411 Ibid., p. 27. 412 Ibid., p. 23-24. 413 Ibid., p. 28. 414 Ibid., p. 89. 415 Ibid., p. 88.

De la description statique à la description génétique de l’histoire d’une vie, son ambiguïté caractéristique est déplacée de celle entre l’expérience vive et l’histoire racontée, à celle entre la formation de sens souterraine à l’expérience vive, donnant lieu à l’émergence de nouveau sens et la fixation rétroactive de sens. Cette ambiguïté de l’histoire d’une vie est une ambiguïté topologique : il y a « deux sphères à l’intérieur du vaste domaine de l’histoire d’une vie : une large région dans laquelle l’émergence spontanée de sens prend place – nous pouvons appeler cette région le “champ phénoménologique” et, à l’intérieur de cette même région, le domaine plus étroit d’une fixation de sens rétroactive »417. De plus, chez Tengelyi, cette ambiguïté est

irrémédiable : le sens-se-faisant constitue un « no man’s land » échappant toujours déjà à la narration de soi, écart qui est renforcé par le caractère rectifié, affaiblissant et sélectif de la narration comme fixation de sens418. L’histoire d’une vie consiste donc en un rapport diacritique

entre formation de sens souterraine à l’expérience vive et institution rétrospective de ce sens.
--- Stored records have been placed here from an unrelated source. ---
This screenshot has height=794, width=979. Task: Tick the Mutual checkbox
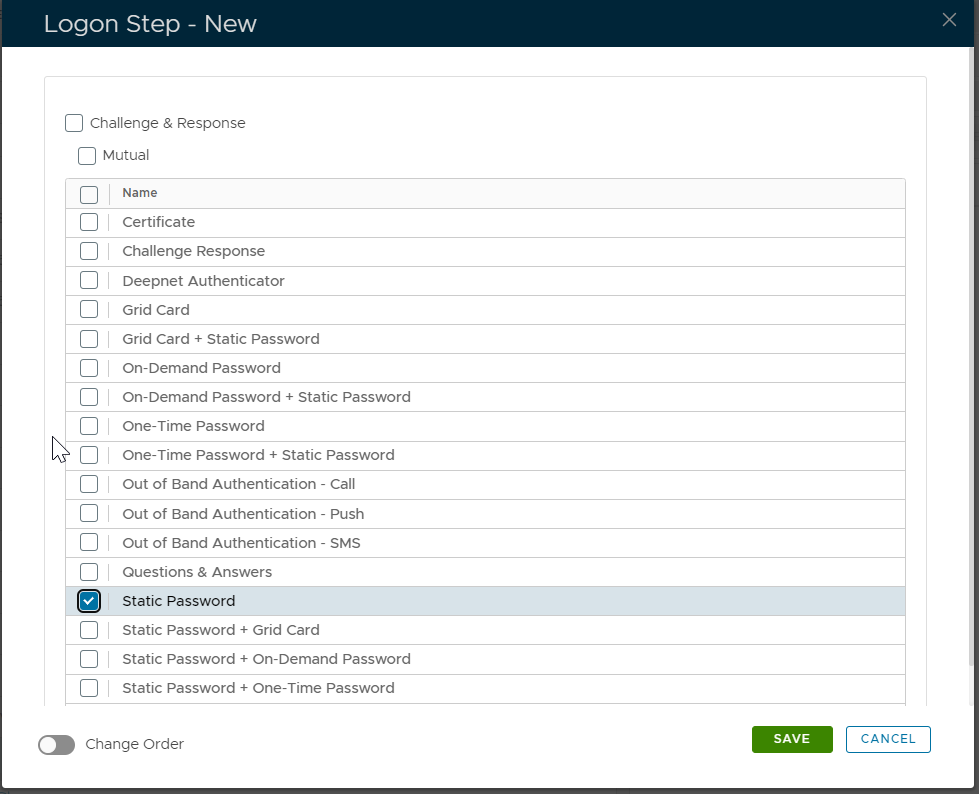(x=87, y=155)
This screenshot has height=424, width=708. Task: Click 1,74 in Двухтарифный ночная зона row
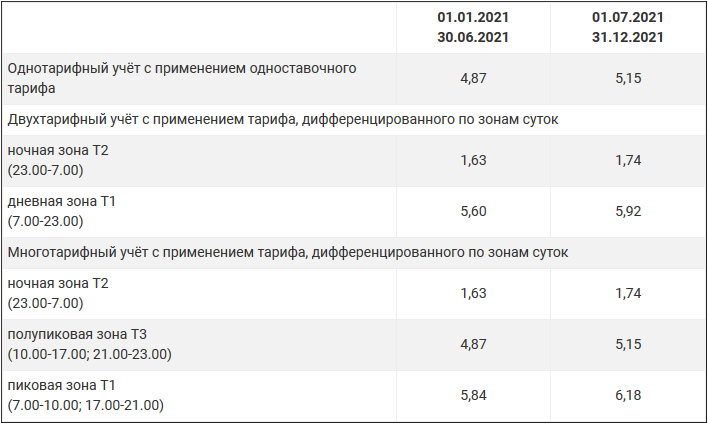[x=627, y=160]
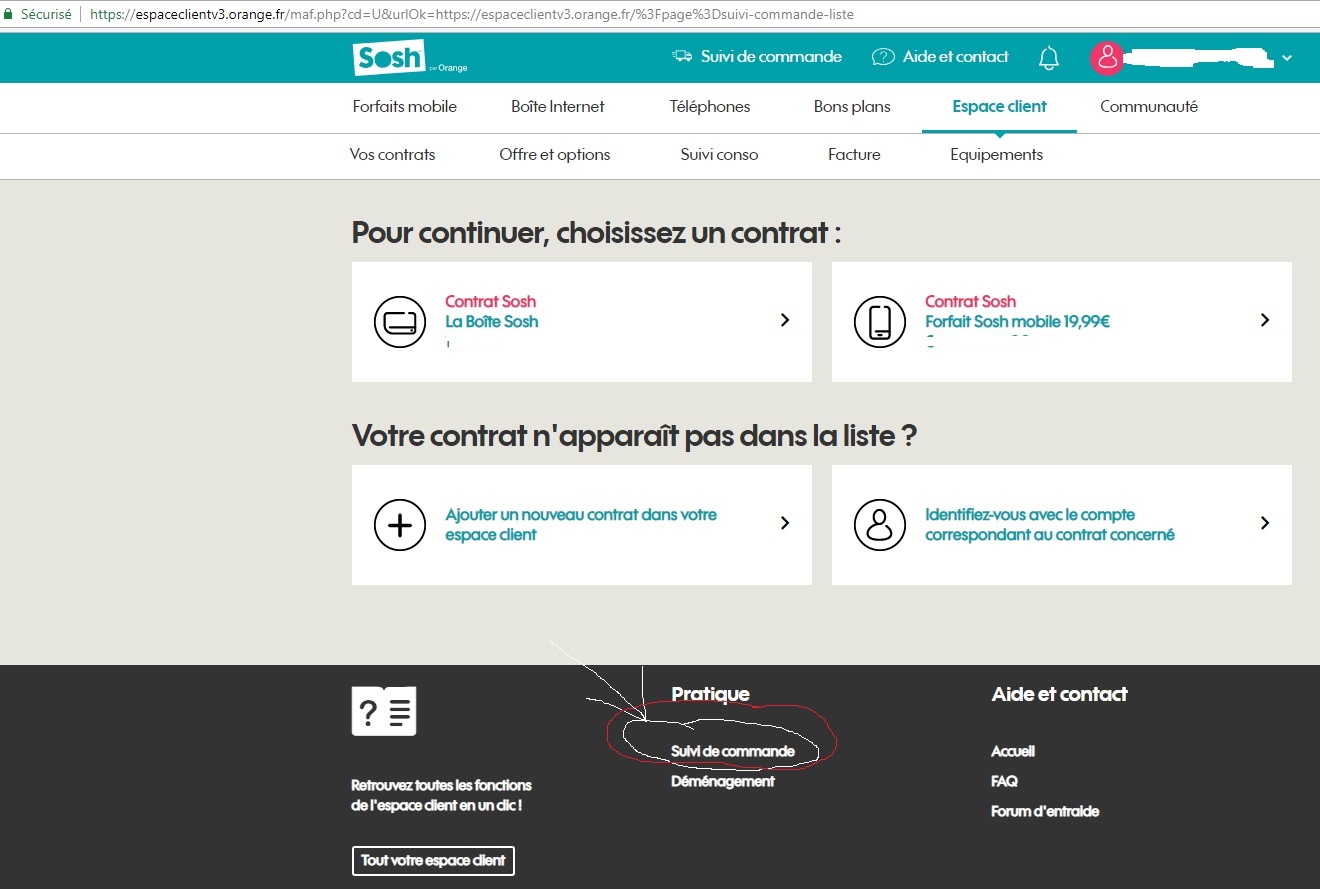
Task: Open the Téléphones menu
Action: tap(710, 106)
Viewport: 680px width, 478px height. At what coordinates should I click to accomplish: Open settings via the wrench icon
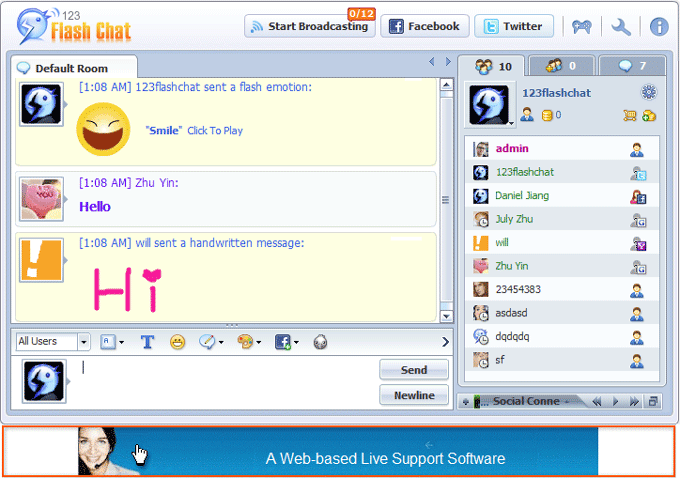pyautogui.click(x=620, y=27)
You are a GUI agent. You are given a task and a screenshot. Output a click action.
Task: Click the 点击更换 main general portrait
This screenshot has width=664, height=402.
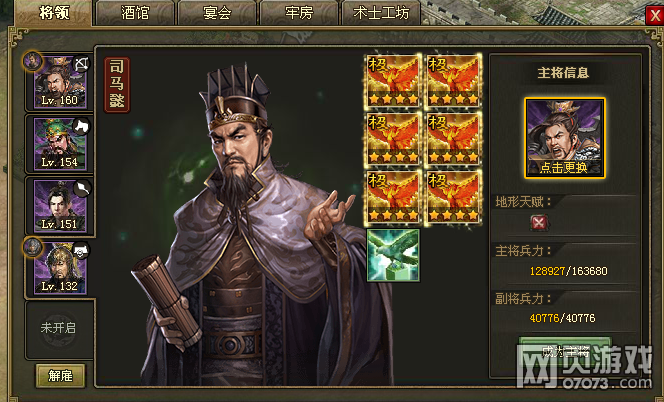point(565,138)
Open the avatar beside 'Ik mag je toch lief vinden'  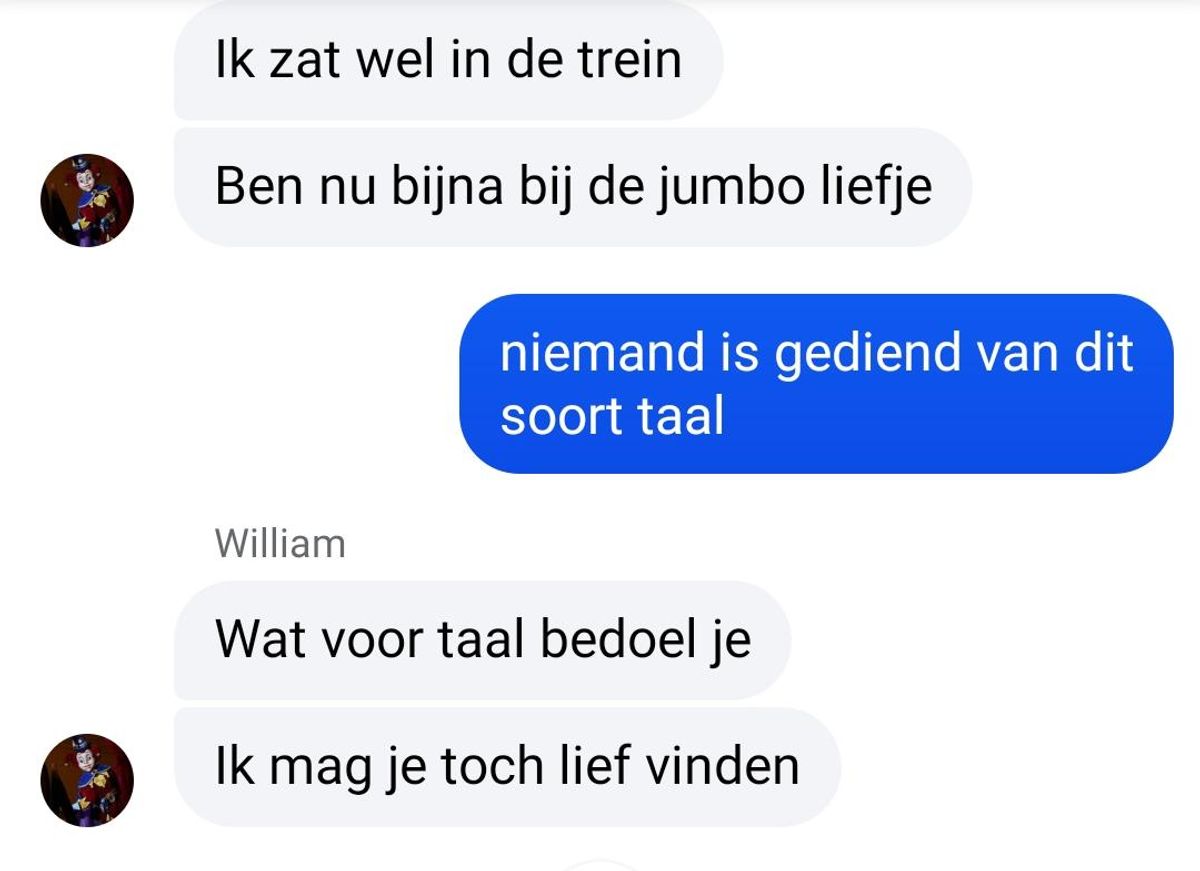87,780
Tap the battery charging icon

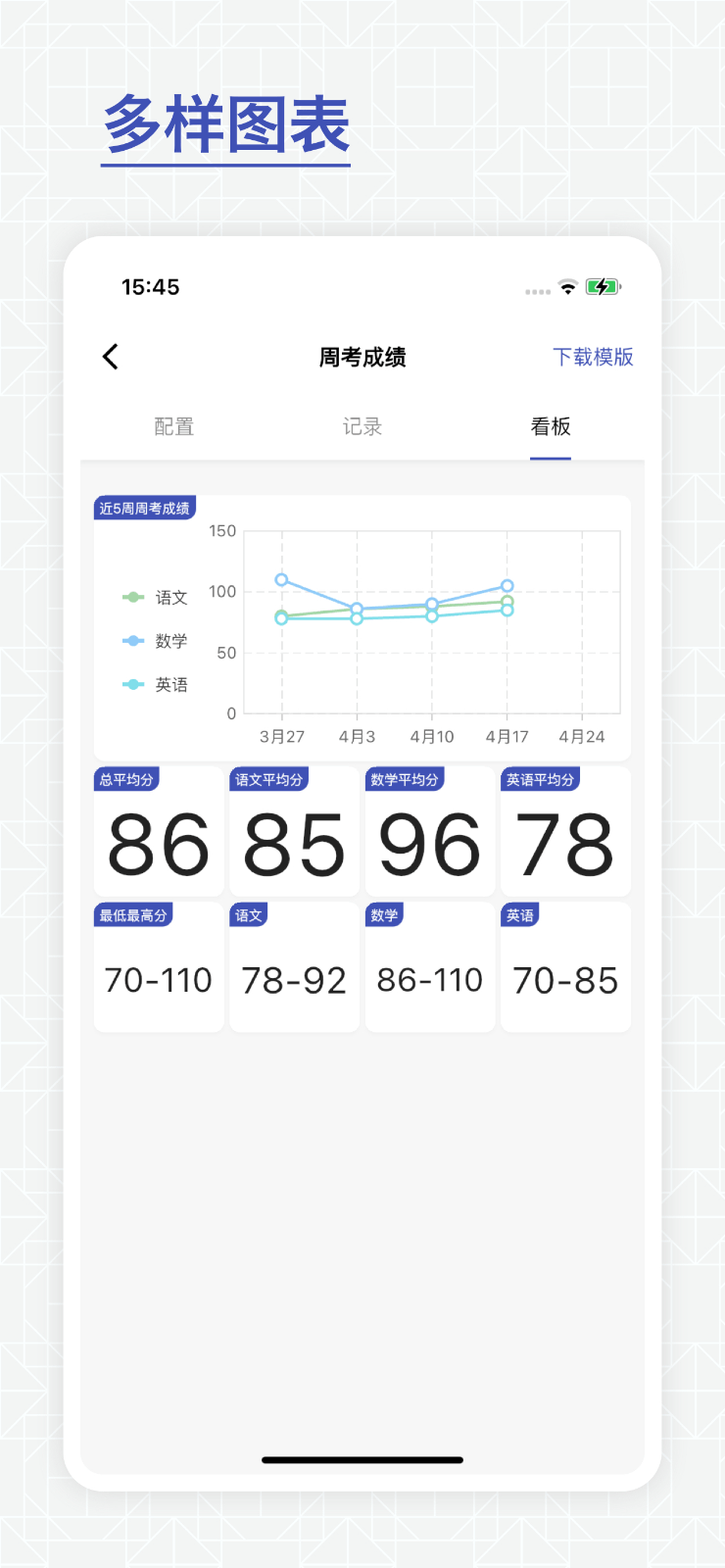pyautogui.click(x=603, y=287)
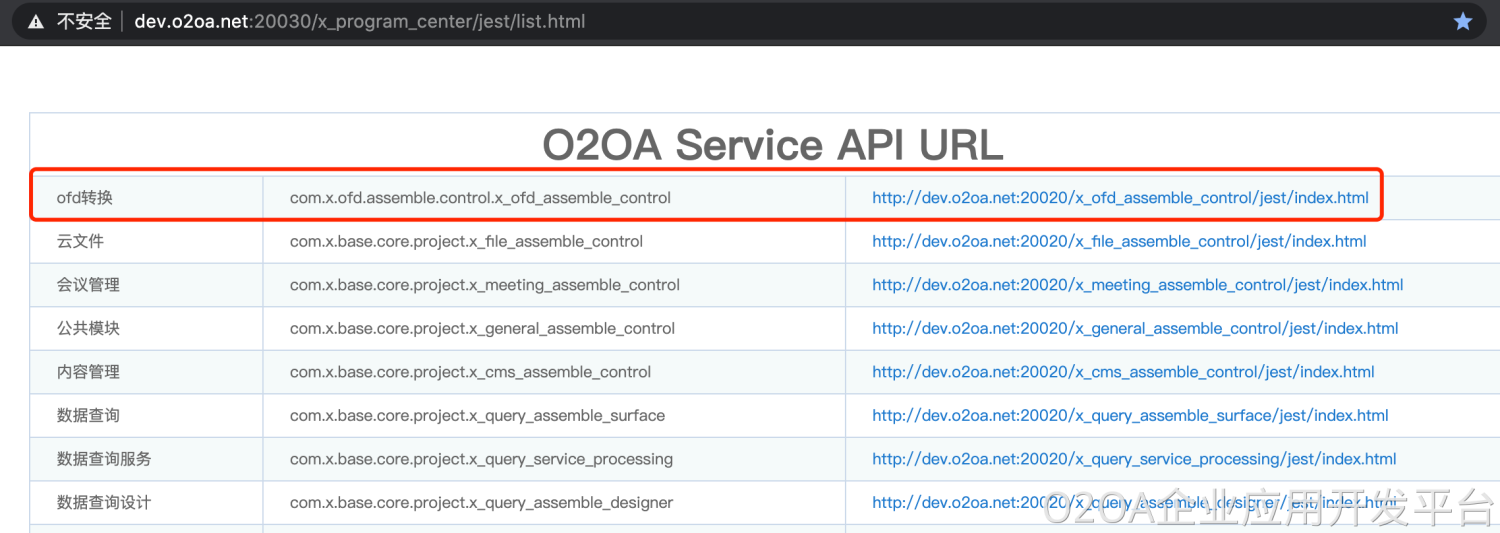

À ce point, la distinction entre les conceptions de l’histoire d’une vie de Ricœur et de Tengelyi est marquée. Bien que tous les deux définissent l’histoire d’une vie comme un phénomène ambigu, ils ne s’entendent pas sur la nature de la relation entre les termes qui le composent. Chez Ricœur, la narration et l’expérience vécue sont compatibles. Bien que la narration vient toujours transfigurer l’expérience vive en l’exprimant, elle lui reste tout de même fidèle. En effet, cette transfiguration n’est pas synonyme d’affaiblissement, mais de révélation : « révélation et transformation se manifestent inséparablement »419. Au contraire, chez Tengelyi,

il y a un contraste insurmontable entre les deux dimensions de l’histoire d’une vie, contraste dont il rend compte en les reconduisant à une formation de sens souterraine à l’expérience vive et à une fixation rétrospective de ce sens. Qu’en est-il de sa conception de l’identité narrative ? Comment Tengelyi la rattache-t-il à sa conception de l’histoire d’une vie ? Sous quel aspect se rapproche-t-elle ou se distingue-t-elle de celle de Ricœur ? Cette dernière incursion dans la pensée de Tengelyi nous permettra de définir sa conception de l’identité narrative et de souligner déjà son apport au second défi de l’identité personnelle.

417 László Tengelyi, L’histoire d’une vie et sa région sauvage, op. cit., p. 30. 418 Ibid., p. 30.

419 Paul Ricœur, « Identité narrative », Revue des sciences humaines, loc. cit., p. 46. « révélante, en ce sens qu’elle porte au jour des traits dissimulés, mais déjà dessinés au cours de notre expérience praxique ; transformante, en ce sens qu’une vie ainsi examinée est une vie changée, une vie autre. nous atteignons ici le point où découvrir et inventer son indiscernables. », Paul Ricœur, Temps et récit. Le temps raconté, op. cit., p. 285.